• AUSGANGSTEXT
──────────

› NS-Zeit - Die Kirche im Dritten Reich

1.0 Werdegang von Papst Pius XII.

Pius XII. wurde am 2. März 1876 als Eugenio Pacelli in Italien geboren. Seine Familie – Kirchenjuristen – stand im Dienste des Papstes. Schon in früher Jugen wurde er durch die judenfeindliche Haltung des Signor Guiseppe Marchi geprägt. Dieser war Gründer und Direktor der katholischen, privaten Grundschule, die Eugenio besuchte.
Von 1894 bis 1899 studierte er Philosophie und Theologie an der römischen Jesuitenuniversität »Gregoriana« und zeitgleich Sprachen an der weltlichen Universität von Sapienza.
Am 2. April 1899 schließlich wurde Pacelli zum Priester geweiht und schrieb sich erneut an der Universität ein, um kanonisches Recht zu studieren. Zu dieser Zeit begann auch seine Laufbahn im Vatikan.

1.1 Erste Kontakte zu Deutschland

1917 wurde er nach München versetzt und übernahm dort die bayrische Nuntiatur. Aus dieser Zeit stammt auch seine Begeisterung für Deutschland und die deutsche Kultur. 13 Jahre später kehrte er nach Rom zurück, wurde dort als Kardinalstaatssekretär eingesetzt und somit rechtlichen Stellvertreter des Papstes.

──────────

• DATENABSCHNITT
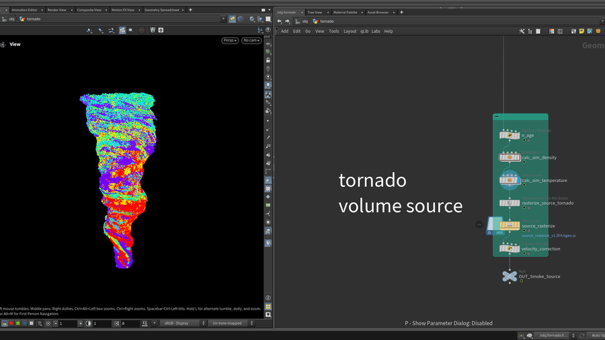Open the No cam camera dropdown
The height and width of the screenshot is (340, 605).
tap(252, 40)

──────────

• AUFGABENSTELLUNG
A – An welchem Tag wurde Pacelli laut dem Text über Pius XII. zum Priester geweiht?
B – Zitiere aus dem Text über Pius XII. die Stelle, die mit den Worten „Am 2. April“ beginnt und mit „Laufbahn im Vatikan.“ endet.
Die Zeilen haben keinen Bezug zum Text über Pius XII.

• ERWARTETE ANTWORTEN
A – Am 2. April 1899.

B –
Am 2. April 1899 schließlich wurde Pacelli zum Priester geweiht und schrieb sich erneut an der Universität ein, um kanonisches Recht zu studieren. Zu dieser Zeit begann auch seine Laufbahn im Vatikan.